How Marital Contract Affects Divorce and Death

How Marital Contract Affects Divorce and Death

Marriage is as much a legal arrangement as it is an emotional commitment, and while few people enjoy thinking about what might happen if a relationship comes to an end, either through divorce or the death of a spouse, it is one of the most important aspects of financial and personal planning.
marital systems
In South African law, there are three primary marital systems that apply: marriage in community of property, marriage out of community of property without the accrual system, and marriage out of community of property with the accrual system. Each of these systems has specific rules that affect what belongs to whom and how finances are separated when a marriage dissolves.

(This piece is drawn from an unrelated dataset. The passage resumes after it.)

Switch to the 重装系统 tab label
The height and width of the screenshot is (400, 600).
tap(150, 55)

marriage in community of property
A marriage in community of property means that, from the day a couple says their vows, everything they own and owe becomes part of a single joint estate. This includes not only their assets like homes, cars, and investments but also their debts and liabilities. When a couple divorces under this system, the joint estate is typically divided equally between them, regardless of who earned more or brought more into the marriage. This division includes both assets and debts, which means one partner could find themselves responsible for a portion of the other’s financial obligations. In the case of death, the surviving spouse is entitled to half of the joint estate, with the other half distributed according to the deceased’s will or the laws of intestate succession if no valid will exists. This system, while simple in theory, can become complex if significant debts exist or if assets like businesses and inherited property are involved.

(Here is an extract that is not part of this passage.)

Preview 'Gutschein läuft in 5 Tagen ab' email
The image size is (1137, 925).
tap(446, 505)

 marriage out of community of property without the accrual system
A marriage out of community of property without the accrual system keeps each spouse’s assets and liabilities entirely separate, both during the marriage and at its end. Whatever a person owned before the marriage, and whatever they acquire during it, remains solely theirs. If the couple divorces, there is no division of property, and each party walks away with what legally belongs to them. The same applies when one spouse dies, their estate is dealt with independently, and the surviving spouse has no automatic claim to their partner’s assets unless provided for in a will. While this system offers the greatest financial independence and protection, it can lead to difficulties if one spouse sacrifices career opportunities or earning potential for the benefit of the marriage and is left with little or no financial security after its end. The third and increasingly popular option is marriage out of community of property with the accrual system. This system strikes a balance between financial independence and fairness, especially in long-term partnerships where both spouses contribute to the household in different ways. Under this arrangement, each partner maintains a separate estate during the marriage, but upon divorce or death, the growth (or accrual) of each estate is compared. The spouse whose estate increased less has a claim against the other for half of the difference in value, unless assets have been specifically excluded in the antenuptial contract. This system acknowledges that not all contributions to a marriage are financial and ensures that both parties share in the wealth built together, even if one spouse stayed home to raise children or supported the other’s career ambitions.
divorce
When a divorce occurs under the accrual system, the accrual values are calculated by determining the difference between each spouse’s net worth at the start of the marriage and at its end. The one with the smaller accrual can claim half of the difference between the two. In the event of a spouse’s death, the surviving spouse has the same right to claim their accrual share before the deceased’s estate is finalised. This system is often seen as the fairest option because it recognises both financial and non-financial contributions made during a marriage while still allowing for a degree of independence during the relationship. It is also important to note that inheritances and gifts received by one spouse, even during the marriage, are typically excluded from the accrual unless otherwise specified in the antenuptial contract or if the donor or benefactor intended otherwise. This provides protection for assets meant to remain within a particular family or passed down through generations. While few people relish the legal side of marriage, understanding how marital systems work is essential, not just when the relationship begins, but especially when it ends. The choice a couple makes at the outset shapes their financial futures in ways that often only become truly visible during life’s more difficult moments. That is why it is always advisable to get good legal and financial advice before entering into a marital contract and to revisit those arrangements if circumstances change over time.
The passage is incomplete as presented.